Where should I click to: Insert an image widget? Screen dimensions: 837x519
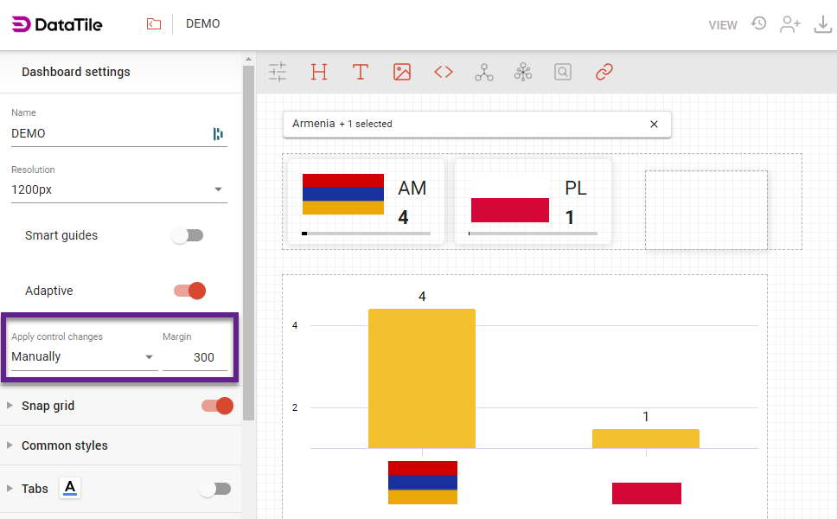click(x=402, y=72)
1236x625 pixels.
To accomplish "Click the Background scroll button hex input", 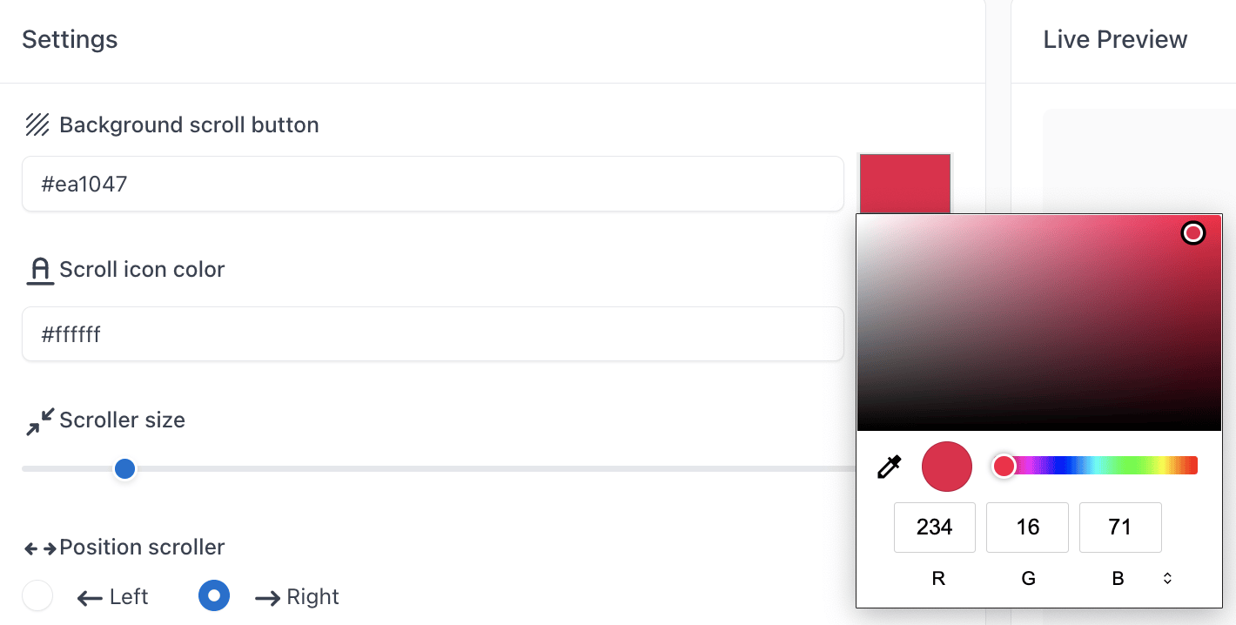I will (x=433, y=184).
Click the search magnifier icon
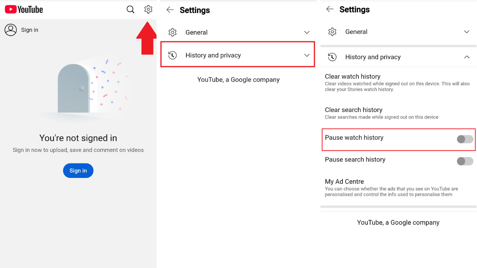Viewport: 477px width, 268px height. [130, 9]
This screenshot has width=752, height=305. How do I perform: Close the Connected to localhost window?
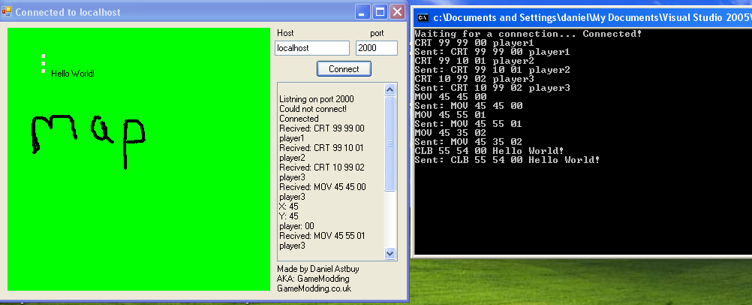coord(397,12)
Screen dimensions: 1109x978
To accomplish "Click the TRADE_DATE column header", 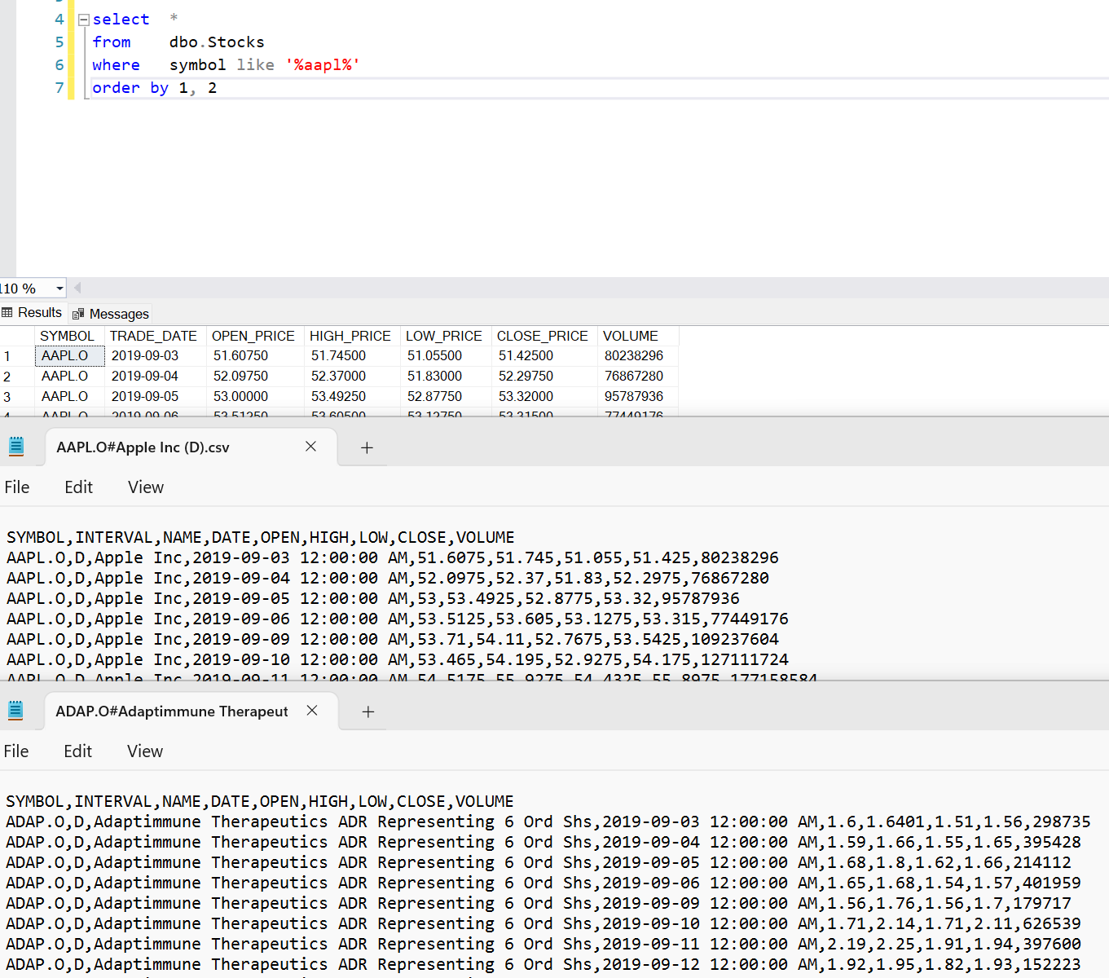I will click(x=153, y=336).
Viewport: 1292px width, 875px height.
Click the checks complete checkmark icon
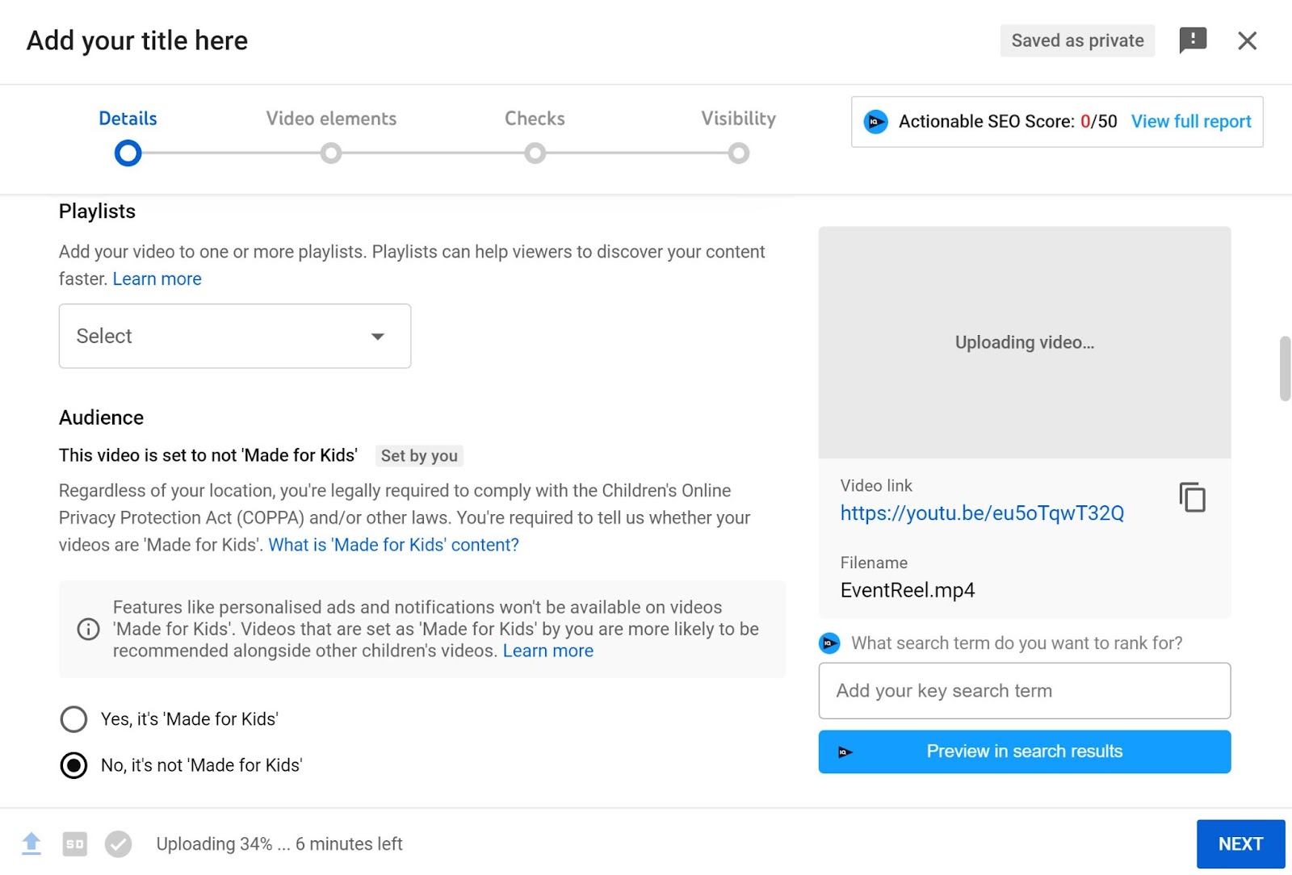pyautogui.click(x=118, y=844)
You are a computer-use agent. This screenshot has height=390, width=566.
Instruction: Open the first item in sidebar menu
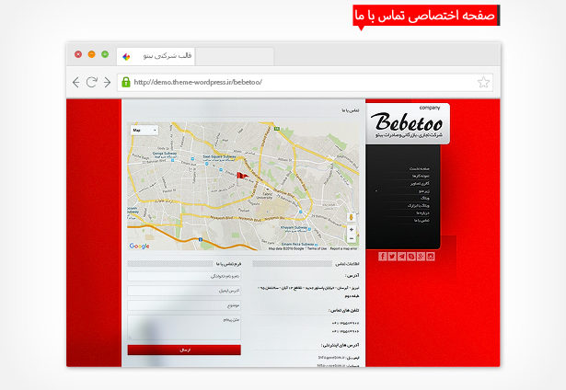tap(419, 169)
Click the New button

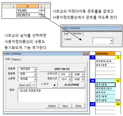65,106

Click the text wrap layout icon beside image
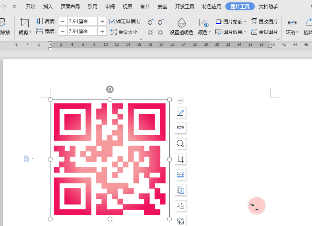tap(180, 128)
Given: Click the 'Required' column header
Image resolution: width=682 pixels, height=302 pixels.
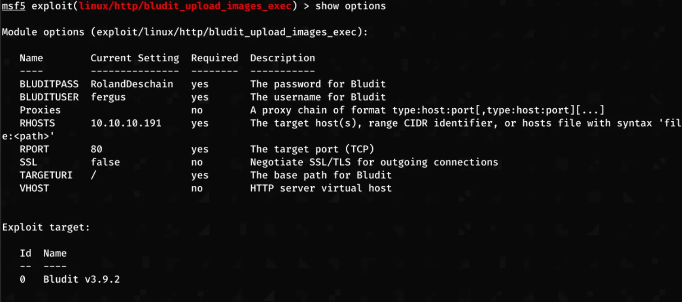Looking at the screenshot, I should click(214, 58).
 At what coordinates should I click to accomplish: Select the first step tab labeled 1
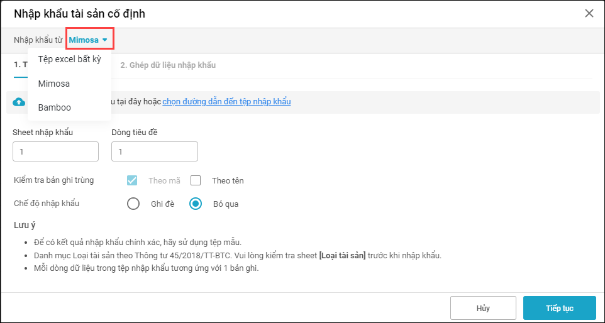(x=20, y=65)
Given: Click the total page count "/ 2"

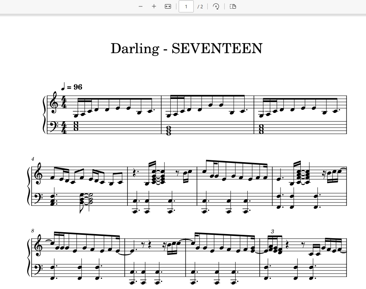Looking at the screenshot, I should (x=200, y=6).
----------------
TASK TO CARRY OUT ▸ Lines from the one that holds "Click the text wrap layout icon beside image" through the final line of the material are to be duplicated exactly; no pictures belong in the copy.

SOLVED EXERCISE ▸
Click the text wrap layout icon beside image
tap(180, 128)
Given: Click the 'Required' column header
Image resolution: width=682 pixels, height=302 pixels.
Looking at the screenshot, I should click(214, 58).
 At what coordinates should I click to accomplish: Select the first step tab labeled 1
(x=20, y=65)
Given: Click the total page count "/ 2"

Looking at the screenshot, I should (x=200, y=6).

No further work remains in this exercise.